▶ _What to produce_:
In the entries from the line with "Viewport: 1568px width, 562px" to the line with "point(262,100)", swap "Payment" for "Billing" and write those lines out again with nothing else changed. Leave the pictures out.

▶ _Record extracts_:

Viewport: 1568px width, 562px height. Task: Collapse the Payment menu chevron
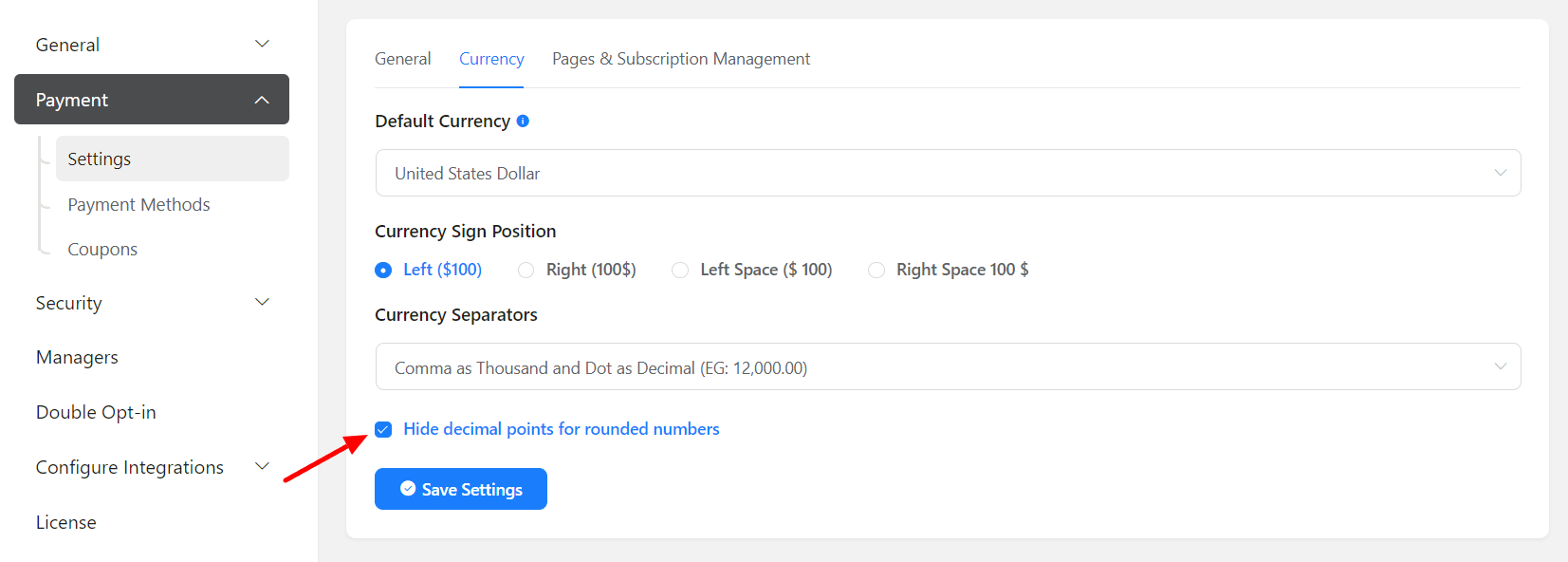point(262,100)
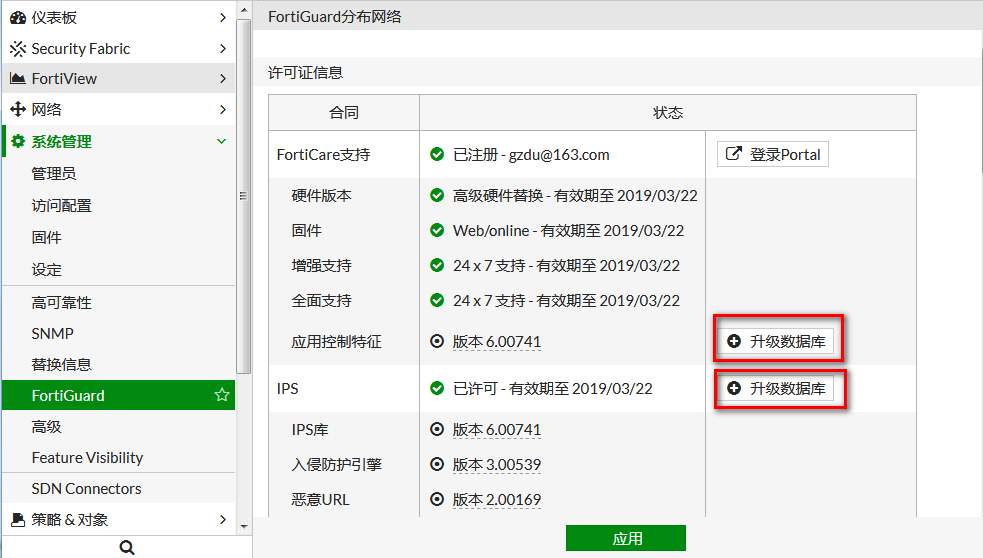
==
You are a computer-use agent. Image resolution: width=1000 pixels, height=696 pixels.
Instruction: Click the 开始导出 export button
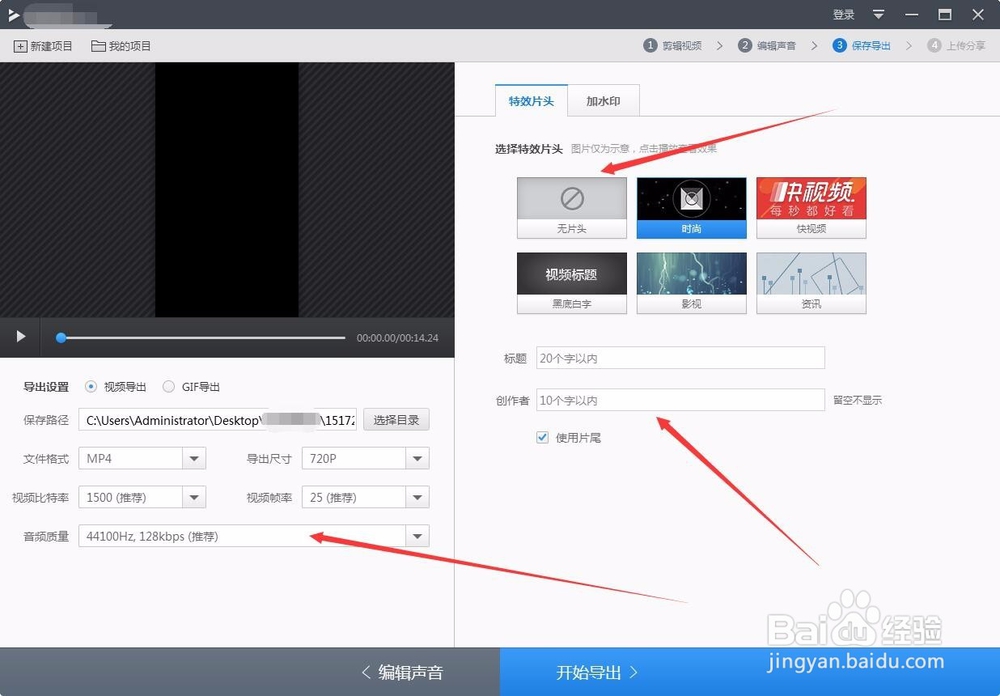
--
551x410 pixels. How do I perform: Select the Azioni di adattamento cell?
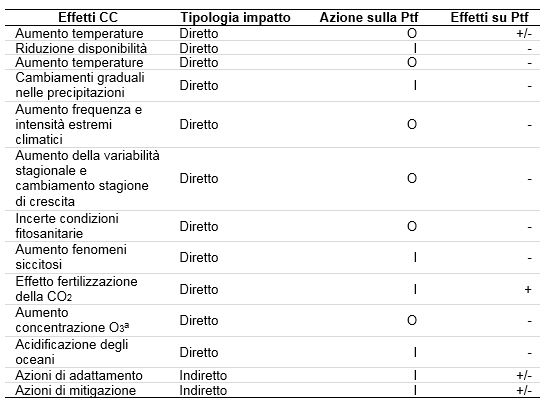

▶ _Task response_:
Viewport: 1568px width, 562px height. Task: Collapse the Billing menu chevron
point(262,100)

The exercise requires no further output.